Conjure Man is a short story that appears in my book Murder Etouffee. Mama Mulate, a character reprised from my French Quarter murder mystery Big Easy, is the primary character. Mama is the quintessential embodiment of two cultures; she is a voodoo mambo, practicing the mysterious religion of Vodoun, but also holds a doctorate in English literature and teaches at Tulane University.
While well versed in spells, hexes and potions, Mama can see neither the past, nor the future. When a hapless couple hires her to help them learn the fate of their missing son, she takes them to a seer, an old black man named Zekiel that lives in a shack built on a high spot in the flood control area outside of New Orleans. Zekiel uses a crystal ball to “scry,” or see the future and the past.
Practitioners of the almost lost art of scrying don’t always use crystal balls.
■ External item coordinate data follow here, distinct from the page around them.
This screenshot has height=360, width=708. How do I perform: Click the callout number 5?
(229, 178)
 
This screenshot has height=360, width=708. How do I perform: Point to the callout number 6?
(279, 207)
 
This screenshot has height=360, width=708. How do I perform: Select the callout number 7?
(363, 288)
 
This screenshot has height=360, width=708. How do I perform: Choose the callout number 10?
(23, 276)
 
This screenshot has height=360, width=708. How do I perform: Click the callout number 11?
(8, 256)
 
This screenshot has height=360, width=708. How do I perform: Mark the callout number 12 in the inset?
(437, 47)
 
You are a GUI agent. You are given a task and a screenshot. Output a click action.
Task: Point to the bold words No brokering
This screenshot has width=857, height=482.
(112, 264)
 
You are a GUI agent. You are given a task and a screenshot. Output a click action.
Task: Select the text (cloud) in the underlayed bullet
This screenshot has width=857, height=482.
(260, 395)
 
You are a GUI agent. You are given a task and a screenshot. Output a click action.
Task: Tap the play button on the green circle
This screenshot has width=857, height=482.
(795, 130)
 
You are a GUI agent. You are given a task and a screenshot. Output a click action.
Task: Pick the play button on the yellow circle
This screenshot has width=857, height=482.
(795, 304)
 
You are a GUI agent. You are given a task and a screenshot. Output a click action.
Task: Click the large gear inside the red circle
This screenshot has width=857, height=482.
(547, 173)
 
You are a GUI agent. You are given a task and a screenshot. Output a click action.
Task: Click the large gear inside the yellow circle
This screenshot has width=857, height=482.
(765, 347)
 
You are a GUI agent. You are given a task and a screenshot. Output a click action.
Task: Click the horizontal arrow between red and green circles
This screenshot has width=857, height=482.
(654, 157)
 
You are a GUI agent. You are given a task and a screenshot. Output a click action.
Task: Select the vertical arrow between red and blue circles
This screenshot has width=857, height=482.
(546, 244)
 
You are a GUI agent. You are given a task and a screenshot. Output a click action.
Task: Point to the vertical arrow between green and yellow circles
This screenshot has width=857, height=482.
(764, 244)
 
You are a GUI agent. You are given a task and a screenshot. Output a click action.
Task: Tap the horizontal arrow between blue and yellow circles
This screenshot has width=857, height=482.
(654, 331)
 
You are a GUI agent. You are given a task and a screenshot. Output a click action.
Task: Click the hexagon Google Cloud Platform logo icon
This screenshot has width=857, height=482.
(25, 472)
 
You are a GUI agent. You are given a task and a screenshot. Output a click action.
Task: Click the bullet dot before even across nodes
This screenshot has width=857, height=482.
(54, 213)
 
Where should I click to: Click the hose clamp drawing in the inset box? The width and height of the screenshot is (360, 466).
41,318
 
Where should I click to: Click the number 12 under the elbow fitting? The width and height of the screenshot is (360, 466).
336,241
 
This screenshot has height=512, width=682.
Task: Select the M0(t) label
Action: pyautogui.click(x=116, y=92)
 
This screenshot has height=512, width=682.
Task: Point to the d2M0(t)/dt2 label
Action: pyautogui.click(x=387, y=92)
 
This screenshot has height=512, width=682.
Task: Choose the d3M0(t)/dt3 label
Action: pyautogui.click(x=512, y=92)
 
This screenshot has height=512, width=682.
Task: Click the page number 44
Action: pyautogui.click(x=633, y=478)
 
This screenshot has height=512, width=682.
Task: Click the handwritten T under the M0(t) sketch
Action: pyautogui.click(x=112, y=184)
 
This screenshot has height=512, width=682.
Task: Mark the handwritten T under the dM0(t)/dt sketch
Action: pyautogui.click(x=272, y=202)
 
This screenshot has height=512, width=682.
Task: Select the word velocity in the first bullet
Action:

According to George Frederick Kunz, author of the book The Curious Lore of Precious Stones, says, “Mirrors, globules of lead, or quicksilver, polished steel, the surface of water and even pools of ink have been employed and have been found to insure quite as satisfactory results as the crystal ball.”
While Kunz is correct that seers can use any reflective media to achieve their results, many use the crystal ball, not just for its reflective properties, but also because of what lies inside the crystal. Unlike a sphere of glass, a transparent ball of polished quartz is not perfect. It contains vacuoles, fractures, veils and needles of other minerals that reflect and refract light. These very imperfections are what allow the experienced seer to tap into secrets of the past and the future.
Light and reflections are the means we use to experience reality when we see, but consider this: not everything we see reflects reality exactly. When we gaze into a mirror at our own reflection, we are not seeing ourselves as others see us. The right eye looking back at us is really our left eye. The way we perceive ourselves is only a mirrored reflection of reality.
Veils and imperfections in a crystal gazing ball reflect and refract light in such a way that they “reveal” a different dimension to the trained seer. Is it possible to see into the future or the past? My answer is yes.
While most of us cannot explain why we are able to receive wireless voices on our cell phones, there are people that can. It is just as plausible that seers can see into the past and the future, even if they cannot prove it to us, except for the secrets they reveal.